After the departure of beloved conductor Christopher Seaman in 2011, the Rochester Philharmonic Orchestra struggled to counter a growing reputation as being managerially stodgy, creatively entrenched, and financially insolvent. For a once legendary symphony (it was the first in the world to play over a national radio broadcast in 1929), the controversial firing of Arild Remmereit six years ago epitomized the anxious and unpredictable state of the orchestra.
Today the Rochester Philharmonic is riding high. As reported in October, 2017, the RPO’s five year financial plan has achieved a balanced budget for the first time in several years. Ticket sales are up 20% and fundraising was increased 25%. With dashing conductor Ward Stare at the helm, the future is looking bright.
Stare, the 36 year old Rochester native, began his illustrious career as a 16 year old prodigy at Julliard; he went on to study with Sir Andrew Davis with the Chicago Lyric Opera, led the Cleveland Orchestra at 24, and performed Carnegie Hall at 26. Since taking over the RPO in 2014, he has already inserted his name in the same conversation as famous RPO maestros such as Eugene Goossens, Jose Iturbi, David Zinnman, Mark Elder, and Erich Leinsdorf. Smartly, the RPO board recently extended his contract up until 2020-21.
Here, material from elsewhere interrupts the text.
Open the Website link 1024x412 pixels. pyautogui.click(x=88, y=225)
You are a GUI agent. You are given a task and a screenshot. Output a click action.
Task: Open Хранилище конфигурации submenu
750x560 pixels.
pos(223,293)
Playing 130 shows a year, with concerts rebroadcast on WXXI 91.5 FM, cutting edge programs focussed on youth participation, and a commitment to partnering with the Eastman School of Music, the RPO is primed to be a major cultural institution in the Flower City for years to come. If you haven’t seen them play, don’t wait any longer. The music has been spellbindingly good.
Most impressive, the RPO has become a national leader in education. In 2000, Michael Butterman, Principal Conductor for Education and Outreach, became the first person anywhere to hold such a position. Nearly 14,000 students attend RPO concerts each year.